Пожалуйста, воспользуйтесь примерами из Рутокен SDK. Проект примеров для Java доступен по пути java/samples/JavaSamples.iml. Ближе всего к вашей задаче пример ru.rutoken.samples.sunJCA.RSA. Модифицированный до кода ниже, он выполняет вашу задачу.

package ru.rutoken.samples.sunJCA;

import ru.rutoken.samples.Constants;

import javax.crypto.Cipher;
import java.security.*;
import java.security.cert.X509Certificate;
import java.util.Enumeration;

public class RSA {
    public static void main(String[] args) {
        try {
            String config = "cfg/pkcs11.cfg";
            Provider sunPKCS11 = new sun.security.pkcs11.SunPKCS11(config);
            int pos = Security.addProvider(sunPKCS11);
            System.out.println("Provider Level: " + pos);

            // Авторизация на токен
            KeyStore ks = KeyStore.getInstance("PKCS11", sunPKCS11);
            ks.load(null, new String(Constants.DEFAULT_USER_PIN).toCharArray());

            // Поиск ключевой пары на токене (только если присутствует сертификат)
            Enumeration aliases = ks.aliases();
            String alias = null;
            while (aliases.hasMoreElements()) {
                alias = aliases.nextElement().toString();
                System.out.println("Alias:\n " + alias);
            }
            if (alias != null) {
                X509Certificate cert = (X509Certificate) ks.getCertificate(alias);
                System.out.println("Certificate:\n " + cert);
            }
        } catch (Exception e) {
            System.out.println("Some error occurred. Error code: " + e.getMessage());
        }
    }
}

Если решение не работает, не могли бы уточнить, какими средствами сертификаты были записаны на токен?

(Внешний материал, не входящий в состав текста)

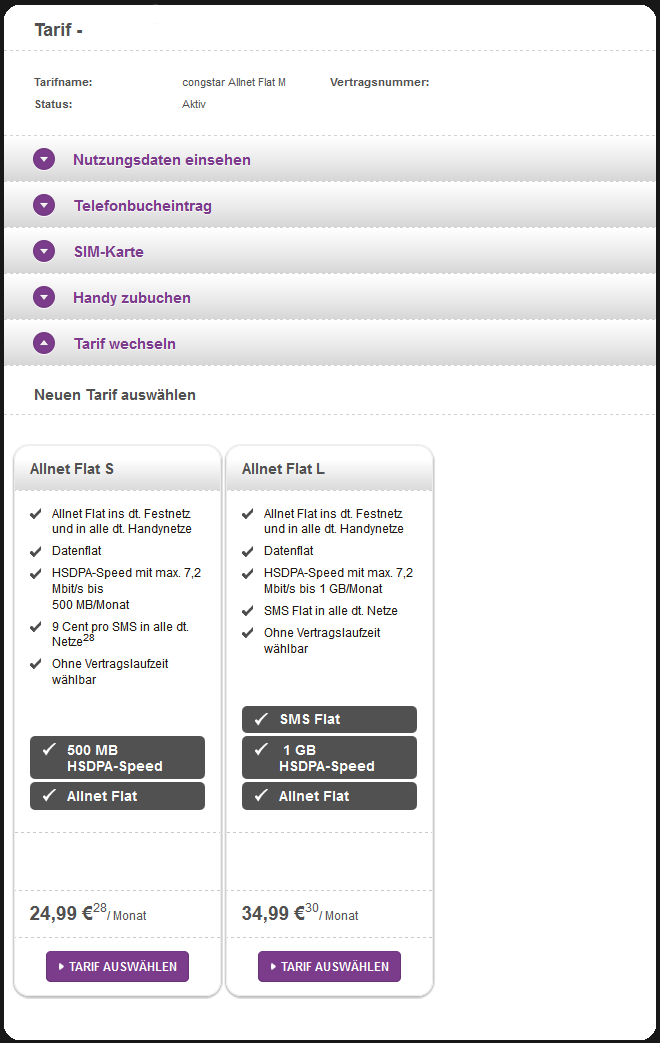Screen dimensions: 660x1043
Task: Choose tariff button under Allnet Flat L
Action: click(x=329, y=966)

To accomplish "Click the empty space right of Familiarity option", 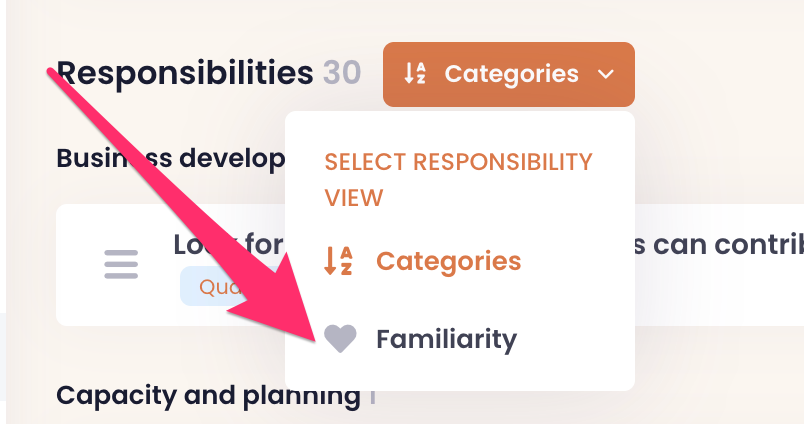I will 580,340.
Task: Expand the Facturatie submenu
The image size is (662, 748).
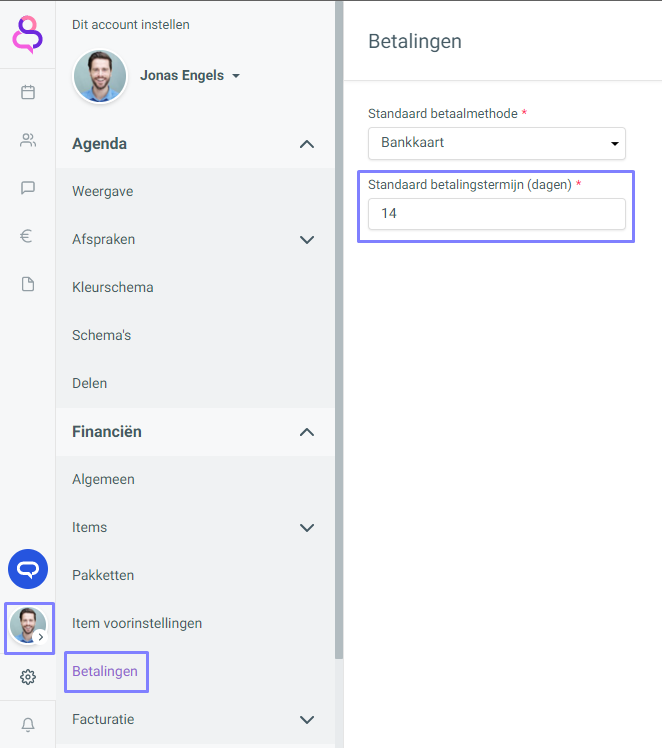Action: (x=307, y=719)
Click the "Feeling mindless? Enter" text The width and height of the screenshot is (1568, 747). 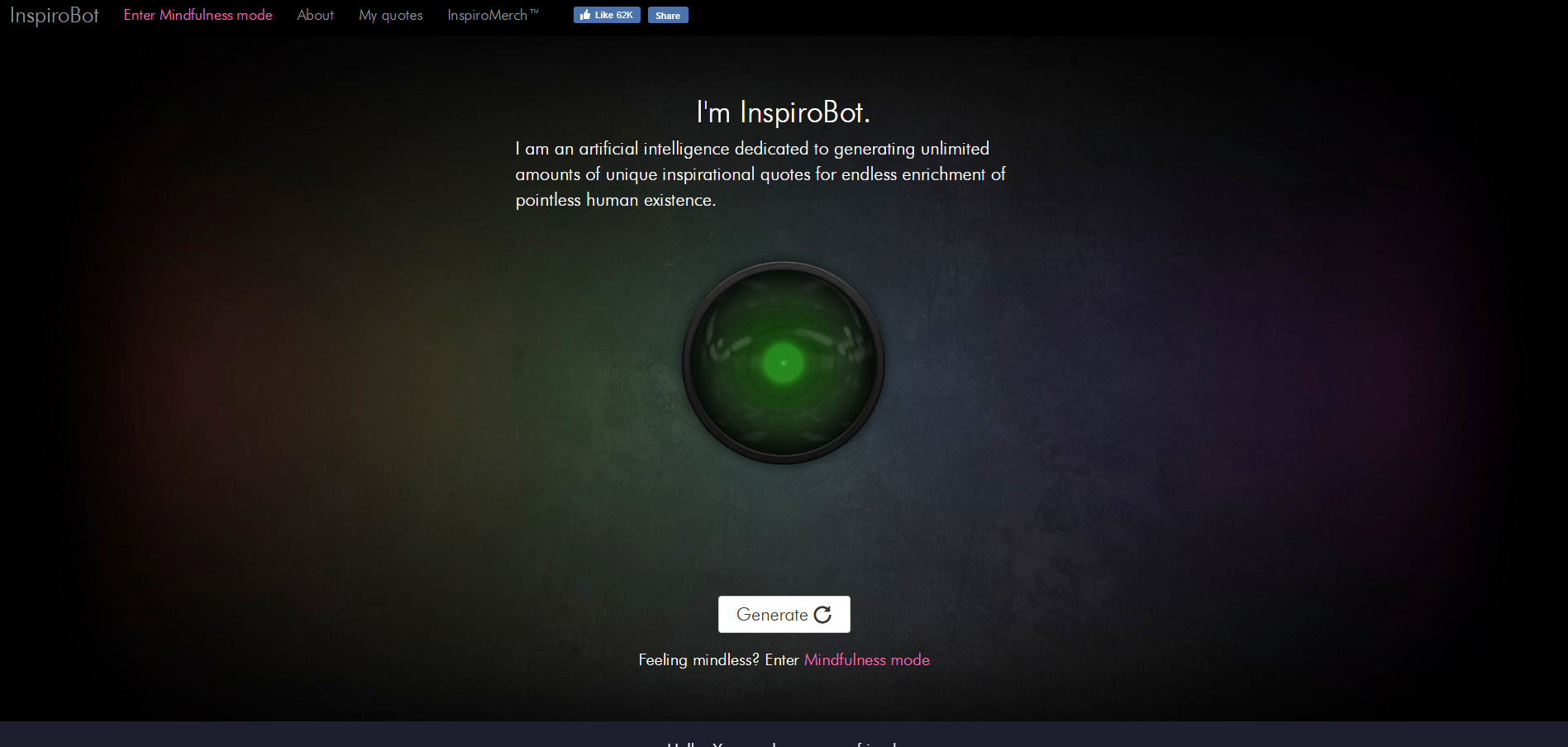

Немного стыдно признаваться, но так и не понял как этот проект подключить к NetBeans, примерно это я уже пробовал, результат - все тот же.
Записывал не я, но у нас на предприятии используют КриптоПро и все что связано с ним.

Re: Java экспорт сертификата с ruToken

Может быть есть консольные утилиты которые могут выполнить данную задачу ?

Re: Java экспорт сертификата с ruToken

MihCools, возможно у вас контейнер КриптоПро?

Покажите, пожалуйста, скриншот Панели Управления Рутокен на вкладке сертификаты.

Re: Java экспорт сертификата с ruToken

Павел Анфимов пишет:

MihCools, возможно у вас контейнер КриптоПро?

Покажите, пожалуйста, скриншот Панели Управления Рутокен на вкладке сертификаты.

Здравствуйте, да Крипто-Про GOST R34.10-2001
Я так понимаю чтобы извлечь необходим провайдер Крипто-про ?

Re: Java экспорт сертификата с ruToken

MihCools пишет:

Здравствуйте, да Крипто-Про GOST R34.10-2001
Я так понимаю чтобы извлечь необходим провайдер Крипто-про ?

Экспорт сертификата можно произвести с помощью "Панели управления Рутокен" - вкладка "Сертификаты" или через "КриптоПро CSP".